I'll skip all the intermediate steps from there back to

Tony Hoare

http://www.usingcsp.com/

[+] soroushjp|11 years ago|reply
Yep, and the title is a reference to Rob's talk on this.

I refer to it in the post:

"Rob Pike, one of the creators of the Go language, dedicates an entire talk, "Concurrency is not Parallelism" to this ...."

Wrote the post as a real world example to demonstrate Rob's point.

[+] cubano|11 years ago|reply
I have just started a Go project for a core aspect of my business, so this information was well timed, for me at least, and gave me a quick overview of concurrency/parallelism in Go.

I will be developing both concurrent and parallel threads in my app, so this was very enlightening.

Thanks to the author for his clear writing style and efforts to educate.
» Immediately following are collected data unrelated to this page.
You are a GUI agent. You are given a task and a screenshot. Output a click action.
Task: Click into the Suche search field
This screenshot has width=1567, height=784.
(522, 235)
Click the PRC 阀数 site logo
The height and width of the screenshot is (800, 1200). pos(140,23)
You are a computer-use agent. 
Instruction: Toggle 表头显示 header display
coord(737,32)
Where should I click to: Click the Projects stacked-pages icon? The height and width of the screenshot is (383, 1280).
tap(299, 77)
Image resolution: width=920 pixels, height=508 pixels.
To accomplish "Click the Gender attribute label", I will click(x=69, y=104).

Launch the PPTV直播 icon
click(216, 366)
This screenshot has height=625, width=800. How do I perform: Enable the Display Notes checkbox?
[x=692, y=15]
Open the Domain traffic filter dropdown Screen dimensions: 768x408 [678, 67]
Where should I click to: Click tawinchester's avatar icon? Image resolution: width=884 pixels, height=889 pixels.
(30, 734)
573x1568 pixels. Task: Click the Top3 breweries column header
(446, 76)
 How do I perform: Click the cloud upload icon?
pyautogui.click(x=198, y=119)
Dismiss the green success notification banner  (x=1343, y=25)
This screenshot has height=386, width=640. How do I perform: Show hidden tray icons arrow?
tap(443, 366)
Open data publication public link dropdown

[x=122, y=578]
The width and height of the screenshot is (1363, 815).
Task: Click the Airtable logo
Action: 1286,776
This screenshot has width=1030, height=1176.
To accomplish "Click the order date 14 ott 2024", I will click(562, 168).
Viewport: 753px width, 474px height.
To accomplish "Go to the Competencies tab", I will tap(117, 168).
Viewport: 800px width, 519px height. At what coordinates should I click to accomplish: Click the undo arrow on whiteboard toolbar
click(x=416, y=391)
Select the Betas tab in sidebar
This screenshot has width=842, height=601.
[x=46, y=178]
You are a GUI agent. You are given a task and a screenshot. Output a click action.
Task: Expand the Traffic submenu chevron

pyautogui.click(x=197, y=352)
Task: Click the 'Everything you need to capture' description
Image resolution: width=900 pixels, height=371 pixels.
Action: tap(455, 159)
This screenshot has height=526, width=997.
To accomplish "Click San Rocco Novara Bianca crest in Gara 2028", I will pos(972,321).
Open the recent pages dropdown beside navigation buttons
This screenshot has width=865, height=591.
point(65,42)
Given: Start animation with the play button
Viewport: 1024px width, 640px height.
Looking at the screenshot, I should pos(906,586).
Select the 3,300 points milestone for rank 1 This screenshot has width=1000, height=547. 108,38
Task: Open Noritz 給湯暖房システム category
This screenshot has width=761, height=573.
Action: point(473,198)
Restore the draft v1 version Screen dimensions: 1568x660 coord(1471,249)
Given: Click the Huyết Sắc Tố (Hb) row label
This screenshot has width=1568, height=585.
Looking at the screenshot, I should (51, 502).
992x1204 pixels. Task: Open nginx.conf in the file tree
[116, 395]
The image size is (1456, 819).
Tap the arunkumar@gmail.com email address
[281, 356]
[+] pbnjay|11 years ago|reply
Its a decent intro, but I think instead of just jumping into parallel code, its better to read the docs before hand. There are plenty of references to GOMAXPROCS and the thread safety of math/rand (and most of the stdlib).
[+] soroushjp|11 years ago|reply
Completely agree, nothing beats the docs.
[+] omni|11 years ago|reply
This is a somewhat trivial suggestion, but it would be much more clear to your readers what the speedup was if you aligned the values in the benchmark results.
[+] nickbauman|11 years ago|reply
Parallelism is like hunting elephants. The languages we use like Java, Ruby, Python and C++, for example, give you weapons for the hunt on the level of a very strong toothpick at best. Go has apparently upgraded the situation to a 3" pocket knife. Clojure to the level of a proper spear. But we need languages that allow us to completely avoid hunting elephants in the first place.
[+] soroushjp|11 years ago|reply
Thanks for all the feedback everyone. Incorporated everything to make the code as good as possible, want readers to learn as much as possible. Just to be clear, this article was my way of highlighting Rob Pike's point that concurrency isn't parallelism, not to make it seem as if Go didn't support or was falsely claiming true parallelism.
[+] wpeterson|11 years ago|reply
It looks like you didn't allow for using more than a single process by setting GOMAXPROCS.

Additionally, it looks like you're re-seeding your random engine inside your sample loop, which is very slow. You only need to seed the engine outside the loop at the beginning.

[+] soroushjp|11 years ago|reply
Fixed the issue, thanks wpeterson
[+] zzzcpan|11 years ago|reply
I wouldn't call this "real world". In a real world you are better off distributing these kind of tasks across multiple machines. Multicore parallelism per se is overrated and overhyped.